На следующий день семиклассник Ромка, как и договаривались, позвонил и забил стрелку со мной и мамой на вечер следующего дня – в парке Электровозостроителей, неподалёку от Кемпинга – временного пристанища иностранных туристов. Но парком этот зелёный массив назвать можно было чисто условно. Так значилось только в официальных бумагах в чиновничьих городских инстанциях. На самом деле это была заброшенная глухая окраинная роща, в самых дебрях которой была такая глухомань – что куда до ней и непроходимой сибирской тайге. Запросто заблудиться можно. Это было излюбленное место удовлетворения похоти «хорей» (так мы, пацаны, называли совокупляющиеся влюблённые парочки), прыщавых великовозрастных онанистов и прочих извращенцев.

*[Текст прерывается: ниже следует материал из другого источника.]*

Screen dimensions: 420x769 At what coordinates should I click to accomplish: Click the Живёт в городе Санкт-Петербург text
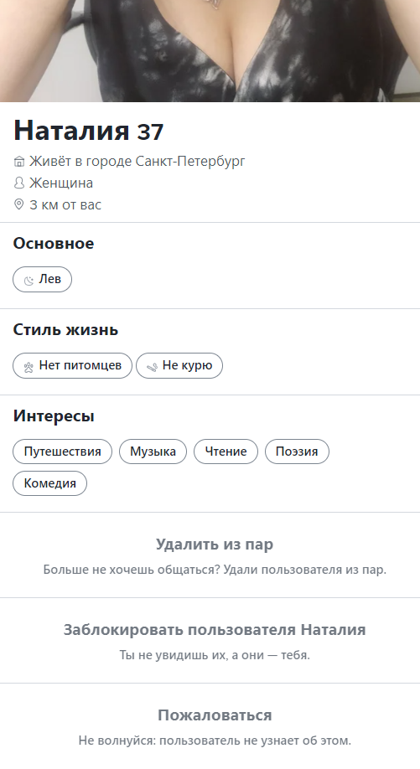click(137, 162)
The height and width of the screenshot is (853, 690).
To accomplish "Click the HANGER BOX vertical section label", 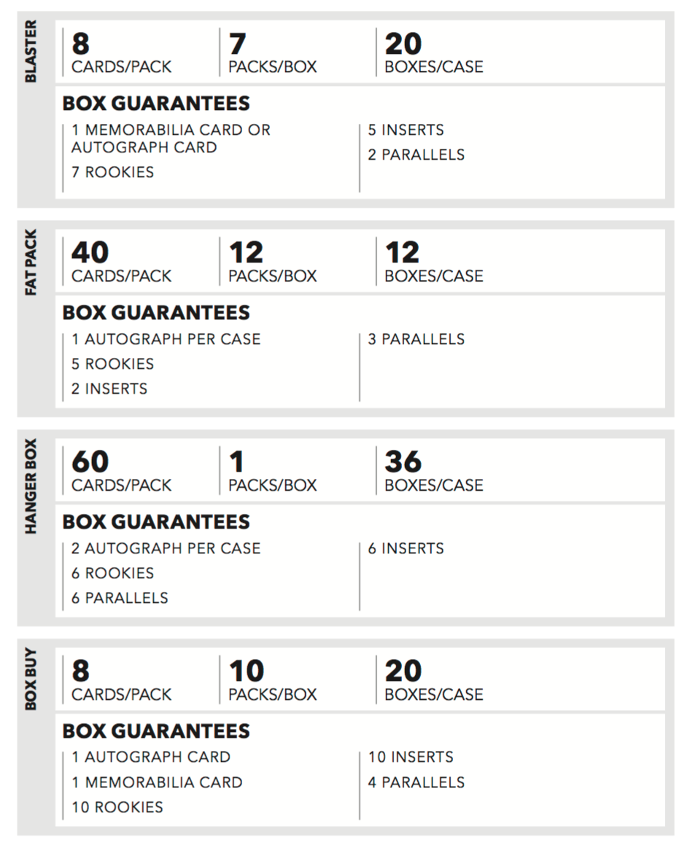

Я сказал в «трубу» «Ок»! и поинтересовался, сколько их будет. Ромка ответил, что пока с ним вместе набирается одиннадцать «крутых» челов, предки которых – сама крутизна, у всех – «бумеры», «мерины», «вольвы» или навороченные слоноподобные джипы. Молодящиеся, с большими жёлтыми отвислыми сиськами в разрезах дорогих платьев, маханши – в золоте и брюликах, седые, раскормленные «динозавры» – в малиновых пиджаках от Кордена, с золотыми цепями и челюстями. За спиной – свора крутой, отмороженной охраны, вооружённой импортными стволами до вставных зубов. Клацающая по волчьи челюстями – кого бы порвать, как тузик грелку.

Закончив разговор с Ромкой, я сейчас же позвонил маме и предупредил, чтобы она завтра не задерживалась на работе, а сразу ехала домой – есть хорошая подработка. Мама меня поняла и сказала, что приедет пораньше: возьмёт часть работы на дом.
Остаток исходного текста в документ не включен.